Долговязый, довольно развязный парень взял снимок:
— Можно, в наш компьютерный век все можно, но это будет стоить…
— Ничего, — поспешно ответил Николай, даже не дождавшись, пока фотограф назовет цену, — я согласен.
А еще через день письмо с «фотографией племянника» было отправлено в Америку.
ГЛАВА VI
ГДЕ–ТО НА ЗАПАДЕ ШТАТОВ
Аккуратные коттеджики, идеально подстриженные газоны, буйно цветущие деревья делали улицы похожими на картинку из глянцевого журнала.
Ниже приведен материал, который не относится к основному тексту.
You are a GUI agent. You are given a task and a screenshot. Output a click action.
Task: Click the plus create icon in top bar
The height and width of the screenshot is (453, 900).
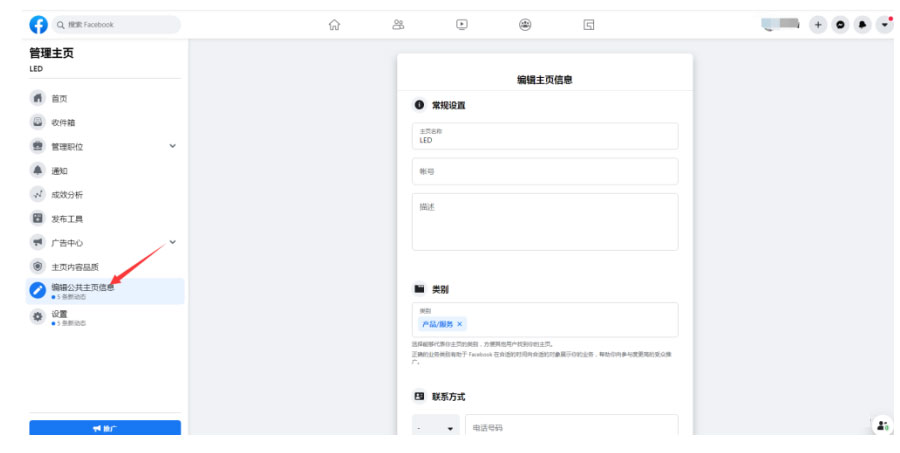(x=818, y=25)
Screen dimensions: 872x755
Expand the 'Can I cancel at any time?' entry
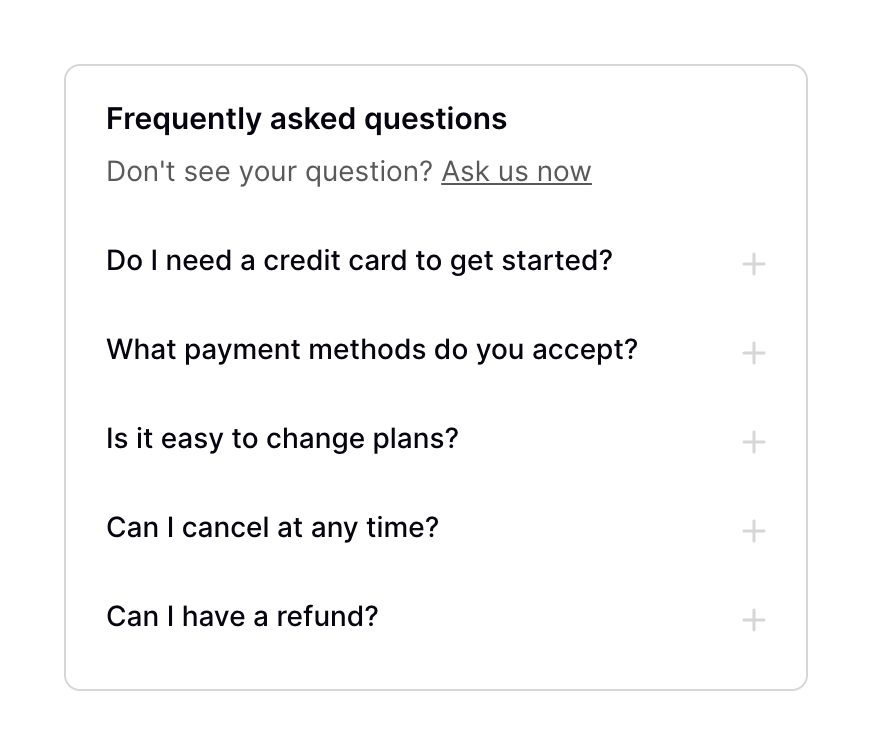coord(271,528)
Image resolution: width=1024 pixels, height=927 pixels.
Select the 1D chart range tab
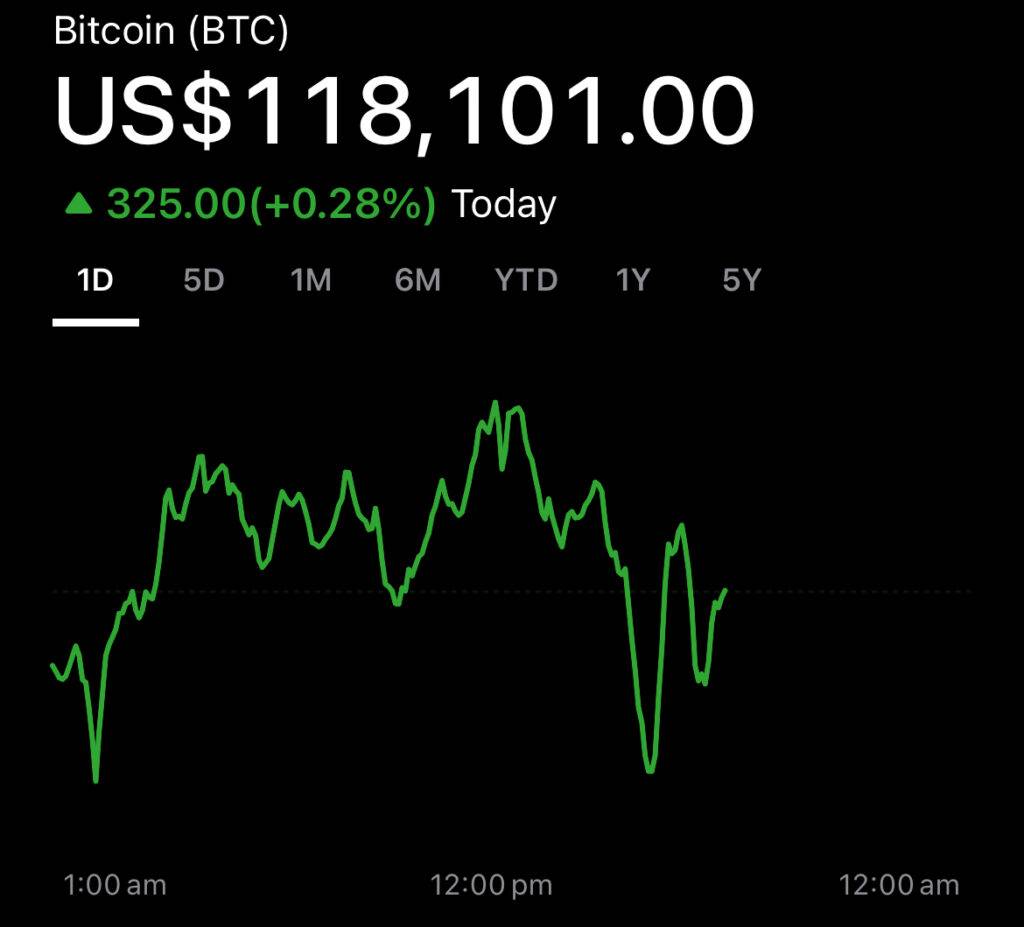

Маленький городок на Западном побережье США радовал взоры заезжавших сюда туристов, и только сами обитатели коттеджей знали, сколько сил и труда пришлось им потратить для того, чтобы добиться этого показного благополучия. Но сегодня под крышей одного из респектабельных жилищ царила подлинная, всепоглощающая радость. Очень пожилая, однако поддерживающая себя в хорошей форме женщина едва не пританцовывала на месте, держа в руках драгоценный конверт с адресом на русском языке.
Получив письмо из России, Ирина была несказанно счастлива.
— Жив! Нашелся! — только и повторяла она, в возбуждении прохаживаясь по комнатам своего уютного домика. — Жив!!!
Наследство заморской тетушки
Эти радостные мысли переполняли все ее существо, давали силы, словно возвращая молодость. К письму была приложена фотография, которую старушка рассматривала вновь и вновь, надев на нос очки с толстыми стеклами. «Вылитый Петр, — радовалась Ирина. — И взгляд тот же, и даже прическа».
Но когда первая радость прошла, в душу американской тетушки начали закрадываться подозрения. Почему Коленька прислал ей старый снимок, на котором он был таким молодым? Неужели у него не нашлось более поздней фотографии? Старая женщина снова и снова перечитывала письмо, но чем больше его читала, тем больше возникало сомнений: а Коленька ли это? Ее настораживало то положение, которое занял ее племянник. Как мог умный, энергичный мальчик смириться с участью всю жизнь махать метлой и даже не пытаться что–то изменить? Не такими были его родители — Ирина об этом отлично помнила. И потом, почему нет семьи, он что, одинок? Коленька был красивым, веселым и подвижным ребенком — черноглазым, с милой улыбкой и ямочками на щеках. Петр говорил про него: «Будущий сердцеед — весь в меня» и смеялся. В общем–то, Петр был прав — у девушек он всегда пользовался успехом, и Анна даже ревновала его. Поэтому Ирине трудно было представить племянника в роли отшельника. И, наконец, эта история с другой фамилией: вроде бы Коленька все объяснил, но все же Ирина задумалась.
— А вот что мы сейчас сделаем, — вслух произнесла она и довольно потерла руки. — Есть способ все проверить.
Ирина села за стол и начала писать. В письме племяннику тетушка попросила его прислать семейную фотографию, которую они вместе с ним спрятали в тайнике перед приходом немцев.
«Ты помнишь, Коленька, как мы с тобой положили эту фотографию в наш потайной шкафчик рядом с печкой ?Иты обещал хранить тайну ? Такие вещи не забываются всю жизнь, и ты, думаю, это запомнил. Тайник никто не мог найти, потому что он совсем не заметен.